**RECORDS PROVIDED**
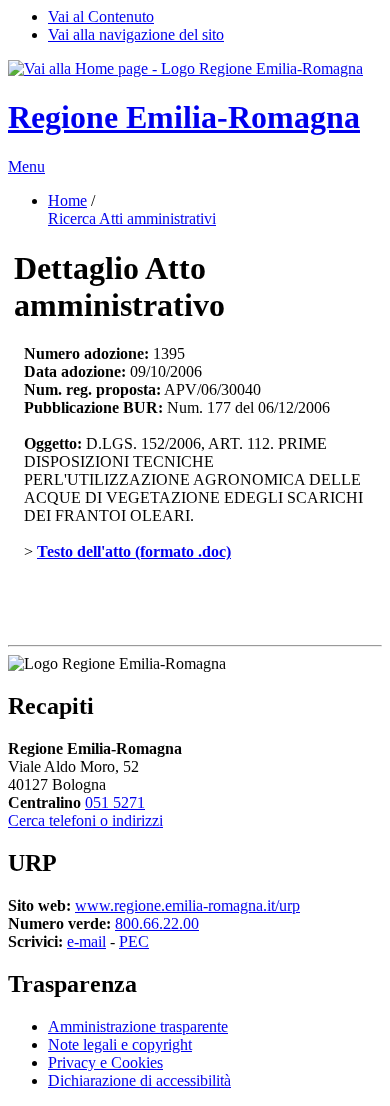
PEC (134, 941)
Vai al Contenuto (101, 16)
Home (67, 200)
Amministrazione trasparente (138, 1026)
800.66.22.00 (157, 923)
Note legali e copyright (120, 1044)
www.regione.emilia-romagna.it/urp (187, 905)
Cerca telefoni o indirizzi (85, 820)
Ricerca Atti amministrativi (132, 218)
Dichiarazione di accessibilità (139, 1080)
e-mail (86, 941)
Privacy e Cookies (105, 1062)
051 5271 (115, 802)
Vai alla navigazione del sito (136, 34)
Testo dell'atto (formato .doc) (134, 551)
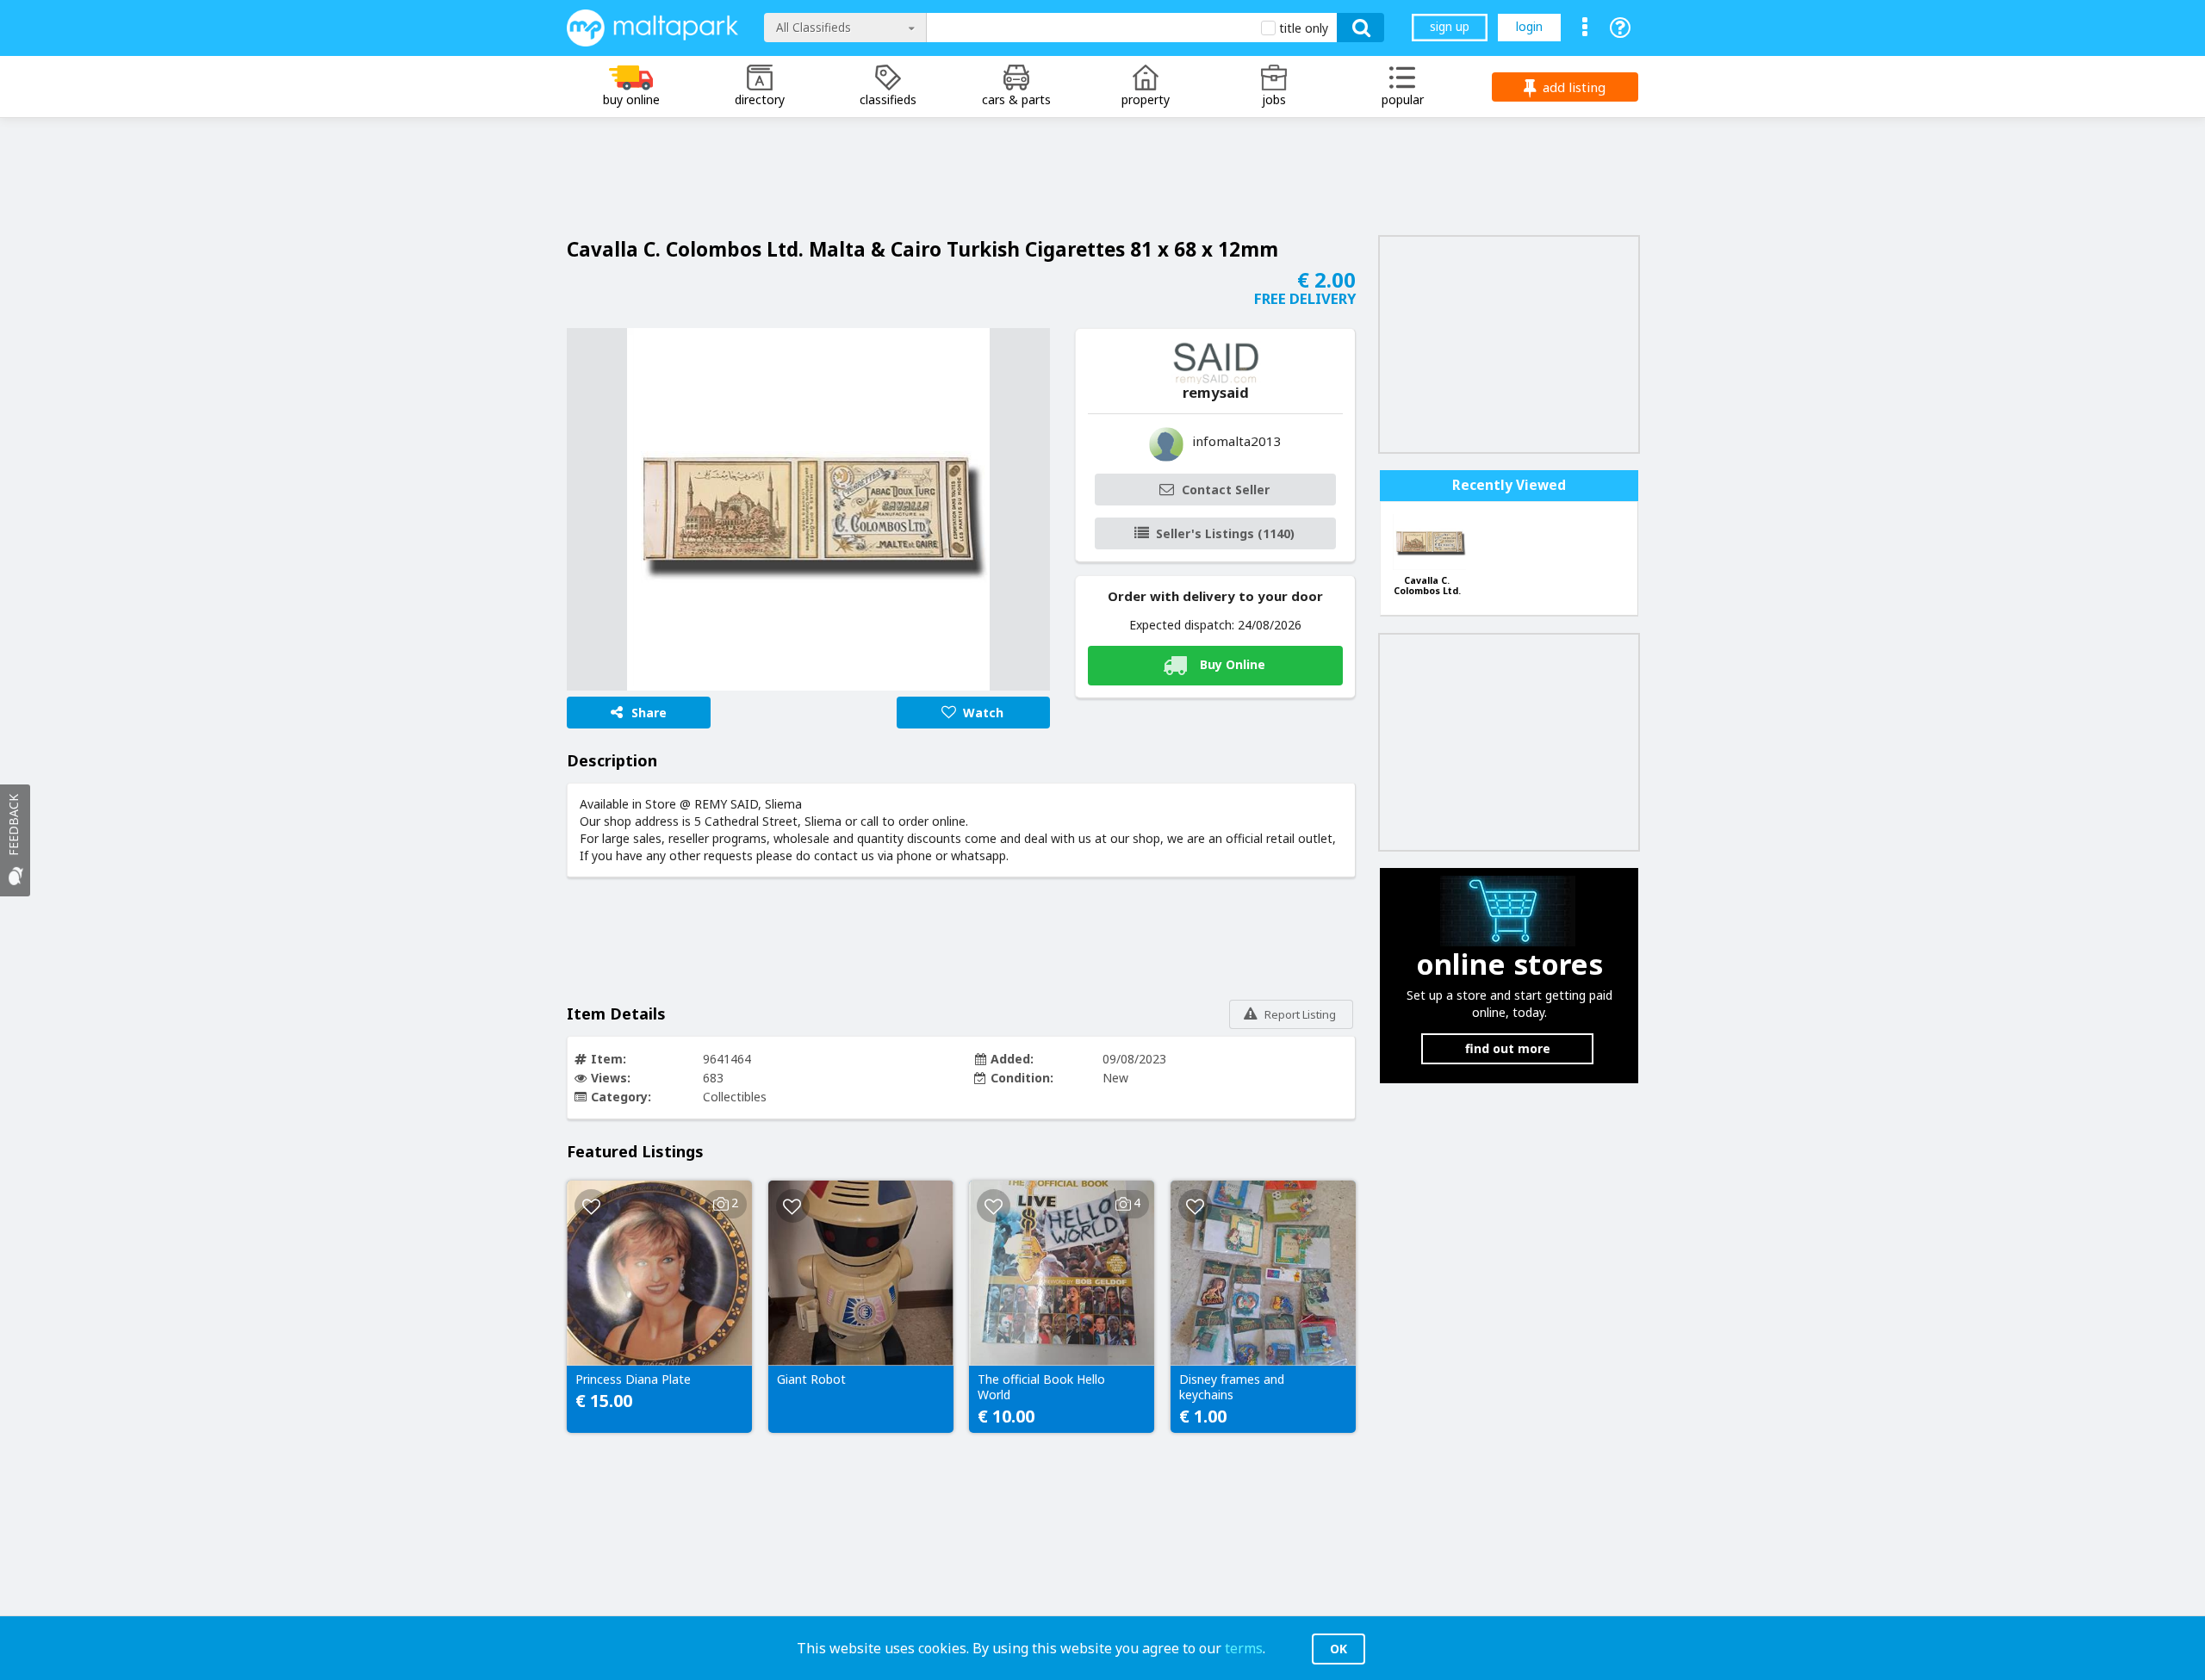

**TASK OBJECTIVE**
Word for word, retype the material above without its pictures.

**YOUR SOLUTION**
PEC (134, 941)
Vai al Contenuto (101, 16)
Home (67, 200)
Amministrazione trasparente (138, 1026)
800.66.22.00 (157, 923)
Note legali e copyright (120, 1044)
www.regione.emilia-romagna.it/urp (187, 905)
Cerca telefoni o indirizzi (85, 820)
Ricerca Atti amministrativi (132, 218)
Dichiarazione di accessibilità (139, 1080)
e-mail (86, 941)
Privacy e Cookies (105, 1062)
051 5271 (115, 802)
Vai alla navigazione del sito (136, 34)
Testo dell'atto (formato .doc) (134, 551)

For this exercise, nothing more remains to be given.